# [YOUR ASSIGNMENT]
From the line that contains "Where should I" down to the last line of the entries, repeat every line exactly. Do not carry over the pictures.
RECORDS PROVIDED section start
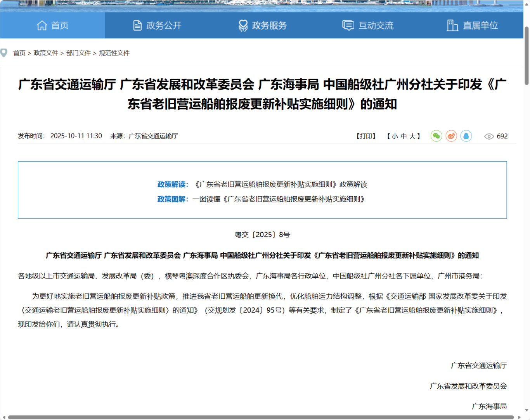530x420 pixels.
Task: Share the article via WeChat icon
Action: [x=436, y=136]
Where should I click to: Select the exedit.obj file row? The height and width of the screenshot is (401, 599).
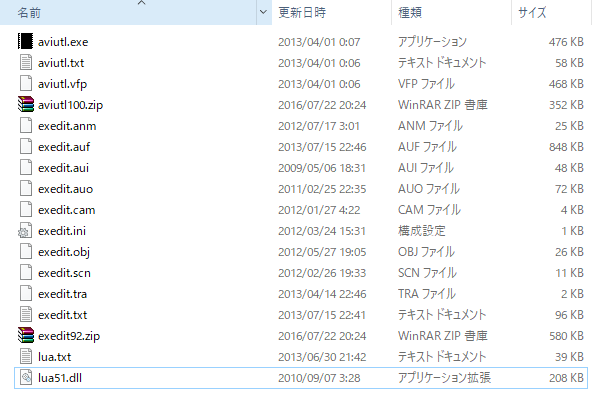[x=301, y=252]
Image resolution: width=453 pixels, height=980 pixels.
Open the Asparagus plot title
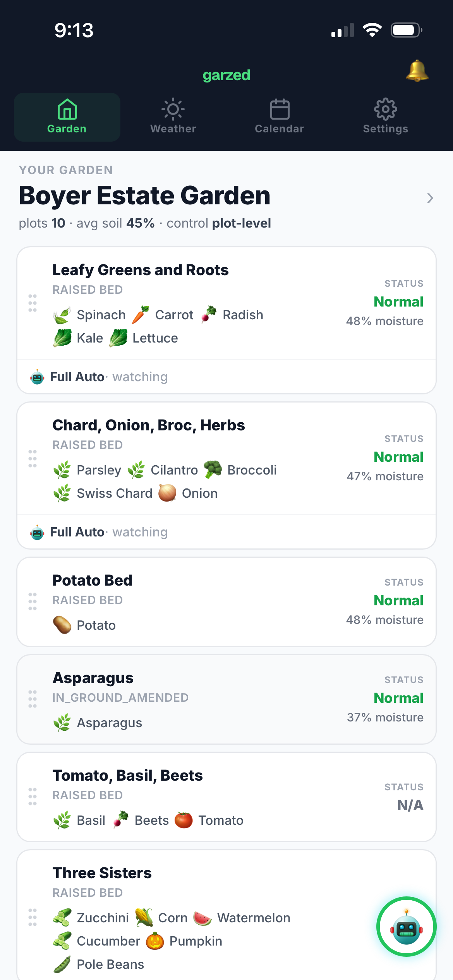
RECORDS PROVIDED section end
# [SOLUTION BELOW]
Where should I click to: Select the exedit.obj file row? The height and width of the screenshot is (401, 599).
[x=301, y=252]
Image resolution: width=453 pixels, height=980 pixels.
Open the Asparagus plot title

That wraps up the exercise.